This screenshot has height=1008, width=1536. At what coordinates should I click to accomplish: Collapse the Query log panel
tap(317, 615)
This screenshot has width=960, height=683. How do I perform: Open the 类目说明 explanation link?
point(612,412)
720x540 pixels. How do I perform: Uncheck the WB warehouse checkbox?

TASK DESCRIPTION:
What should come out is the exact run of lines from the one holding "This screenshot has width=960, height=683." through the end of the records above, and nothing besides.

EXPECTED OUTPUT:
This screenshot has width=960, height=683. How do I perform: Open the 类目说明 explanation link?
point(612,412)
720x540 pixels. How do I perform: Uncheck the WB warehouse checkbox?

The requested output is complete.